== Reading text ==
|---|

He said the late cold and snow this year may have disrupted their typical movement.

After a science and conservation briefing in the park’s welcome center, and a reminder not to touch the salamanders and to never take them home as pets, participants donned their rain coats. They pulled out their flashlights and set out in the rain to look for any of about five species of salamanders, which measure just a few inches long, can have colorful skin patterns and look a little like slimy lizards.

On the path, Maya Wright, 6, was stomping in all the puddles she could find as she splashed her way toward our destination about a mile away. “It’s fun because it’s not actually raining,” she said. “It’s sprinkling.”

A chorus of chirping spring peeper frogs provided nature’s soundtrack.

“We came because of this series of audio stories, the Sparkle Stories,” said her mother, Tara Anderson. One of the stories features salamanders, she said, prompting her daughter’s interest in them.

At our destination, along the swollen banks of a pond, we followed Kaiser off the trail and into the swamp. We headed toward what she described as artificial habitat: Boards placed on ground meant to attract salamanders underneath them. They were intended to mimic rocks or logs, where the creatures might be taking refuge along their route.

The mucky ground was uneven. Puddles were a few inches deep. Some vegetation was waist high on an adult. No matter.

“This is better than pizza and a movie night,” said Heather Daily, who came with her husband, Nick, and their two children, Gavin, 9, and Gemma, 6.

Excited children with their hooded rain ponchos and their head-band flashlights looked something like a parade of E.T.s, the friendly alien in the 1982 movie.

Kaiser lifted the first board.

“I don’t see anything,” said Gavin. . “Oh, there’s a slug,” he noticed.

Kaiser directed her flashlight at something that was moving.

“That’s a big spider,” she said.

“I don’t like spiders,” another child said.

When Kaiser slogged to the next board and lifted it up, a mouse-like rodent scampered away from the flashlight’s glare into the grass and the dark of night. “Oh, oh, oh, did you see the vole?” Kaiser asked.

“I saw him, he ran right here, between you guys,” Gavin tells me and my wife, standing nearby.

 

Parklands of Floyds Fork announces $3 million grant to support environmental restoration and conservation

That’s about how it went for the next 45 minutes.

There was plenty of nature.

|---|

== Dataset extract ==
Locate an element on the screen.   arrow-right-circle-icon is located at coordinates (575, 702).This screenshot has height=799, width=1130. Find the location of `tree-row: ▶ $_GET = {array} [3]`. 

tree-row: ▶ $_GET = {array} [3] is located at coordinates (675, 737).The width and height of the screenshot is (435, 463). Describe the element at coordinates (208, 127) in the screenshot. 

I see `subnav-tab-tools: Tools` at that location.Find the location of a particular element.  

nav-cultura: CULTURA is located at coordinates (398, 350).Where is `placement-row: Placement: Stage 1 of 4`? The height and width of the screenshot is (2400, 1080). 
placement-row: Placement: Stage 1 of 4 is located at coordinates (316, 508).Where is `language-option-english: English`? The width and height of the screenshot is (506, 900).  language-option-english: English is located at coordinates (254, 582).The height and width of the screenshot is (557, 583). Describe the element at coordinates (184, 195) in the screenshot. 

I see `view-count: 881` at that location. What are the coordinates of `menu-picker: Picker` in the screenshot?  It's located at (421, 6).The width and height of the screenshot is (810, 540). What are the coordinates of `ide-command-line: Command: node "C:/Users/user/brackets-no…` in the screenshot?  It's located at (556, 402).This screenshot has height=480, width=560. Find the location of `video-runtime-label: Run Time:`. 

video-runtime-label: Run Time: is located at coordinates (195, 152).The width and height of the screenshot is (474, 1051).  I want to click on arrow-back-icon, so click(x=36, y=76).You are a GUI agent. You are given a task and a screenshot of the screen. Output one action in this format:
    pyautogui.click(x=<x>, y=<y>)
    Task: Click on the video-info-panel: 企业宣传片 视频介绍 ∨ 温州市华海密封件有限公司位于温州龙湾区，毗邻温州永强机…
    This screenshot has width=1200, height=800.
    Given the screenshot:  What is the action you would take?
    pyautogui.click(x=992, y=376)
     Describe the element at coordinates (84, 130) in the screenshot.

|---|

== Assignment ==
Return everything in the salamander-walk article above from "Kaiser lifted the" down to "wife, standing nearby.", copied exactly.

== Task output ==
Kaiser lifted the first board.

“I don’t see anything,” said Gavin. . “Oh, there’s a slug,” he noticed.

Kaiser directed her flashlight at something that was moving.

“That’s a big spider,” she said.

“I don’t like spiders,” another child said.

When Kaiser slogged to the next board and lifted it up, a mouse-like rodent scampered away from the flashlight’s glare into the grass and the dark of night. “Oh, oh, oh, did you see the vole?” Kaiser asked.

“I saw him, he ran right here, between you guys,” Gavin tells me and my wife, standing nearby.